The Z80 of the Spectrum runs at 3.5 MHz. Isetta runs at 12.5 MHz. But Isetta spends around 73% of her time rendering the Spectrum screen, so her effective speed is about 3.375 MHz. A Spectrum program, generating a constant tone, would come out as a series of high-frequency 'chirps' during blanking time.
The write to the 0xFE output port is handled by microcode. It now stores the value instead of writing it to the speaker. At every line interrupt, this value is put in a buffer (only during blanking time when the Z80 code runs, that is about 140 lines per frame ). But in every line interrupt (525 times per frame), a value is read from the buffer and written to the sound output. The same value is used four times, and then the buffer pointer is incremented. So the sound is stretched by a factor 4.
It had another problem. The sound bit is normally zero, then it toggles during the tone, and then is zero again. This means that it has a low-frequency component. In the ZX with its tiny speaker this was probably no problem, but in my case I have a set of amplified PC-speakers (with 3.5 mm jack connector) that have a 'good' bass response. So the little 'music' tones were accompanied by loud plop sounds.

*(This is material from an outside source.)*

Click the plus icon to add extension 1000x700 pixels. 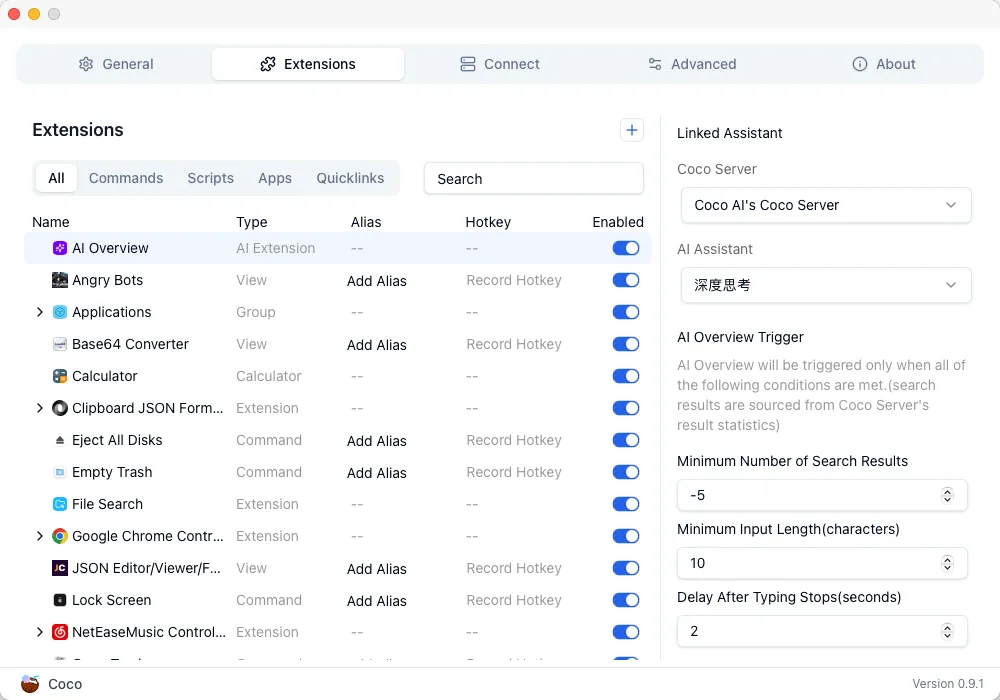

The sound system of Isetta has 8-bit samples. I defined a level that was halfway the 0 and 1 of the speaker signal. So normally the signal was at 50%. When port 0xFE was written, the signal would be 0% or 100 %. But the point is, it is difficult to know when the tone stops, so you don't know when to go back to 50% . I did this as follows. At each interrupt, when the 0xEF port was not written, I bring the speaker signal a few steps closer to 50%. So when the tone stops, the signal will go to 50% quite soon. This gave a reasonable sound quality.
KEYBOARD
I already had Z80 code to convert the PS/2 keyboard to ASCII, and to convert ASCII to the codes for the ZX Spectrum keyboard matrix. But for playing a game, I also had to use the PS/2 'key released' messages, to tell the game program exactly when a key was released.
THE GREAT ESCAPE
I tried another program. The Great Escape. This program also has a very good, commented disassembly.

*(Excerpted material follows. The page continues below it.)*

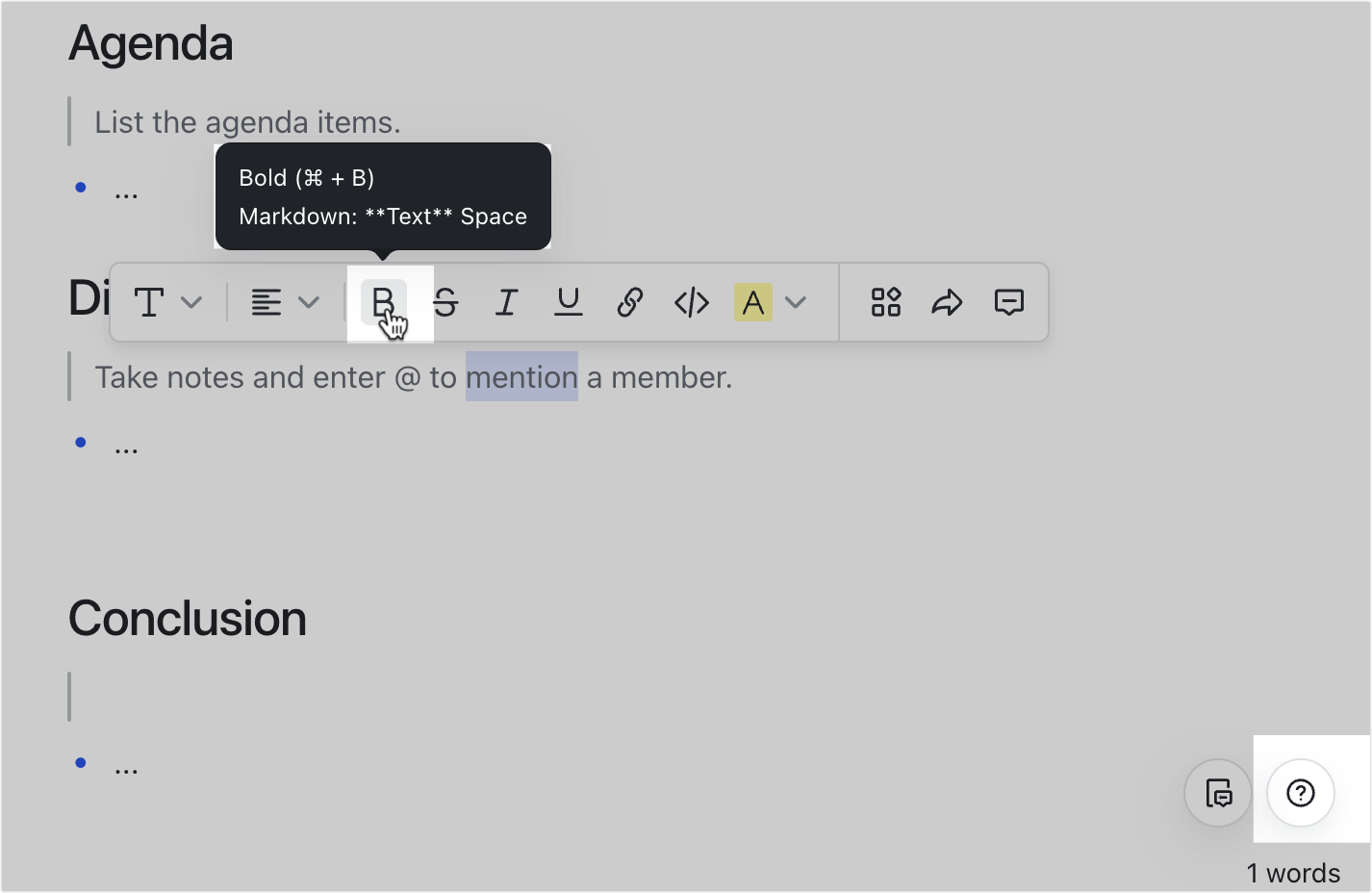The image size is (1372, 893).
Task: Toggle underline formatting
Action: (x=568, y=302)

In this program, a prisoner of war has to escape from a prisoners camp. It is totally different from the previous game.
The display is a semi-3D rendering. It is almost a modern game, where a camera follows the hero on the terrain and in the several buildings.

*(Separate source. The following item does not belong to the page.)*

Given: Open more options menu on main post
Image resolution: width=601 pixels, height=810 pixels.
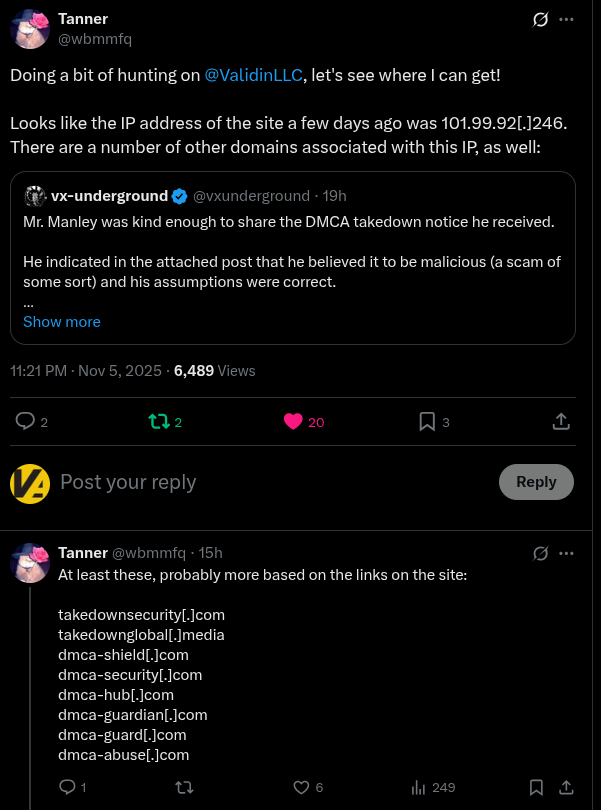Looking at the screenshot, I should [x=567, y=19].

It did not take much time before I saw the first guards walking on the screen. But it was only a few second, then the program crashed. What could it be ? I looked through the source and I found it used an instruction that I had not implemented, because my thought had been, who is ever going to use that ?? RRD Rotate Right Digit
But the game uses it to shift the whole screen four pixels to the left or the right....
So the RRD and RLD are now also in the microcode.
Program worked. But I have no clue how to escape...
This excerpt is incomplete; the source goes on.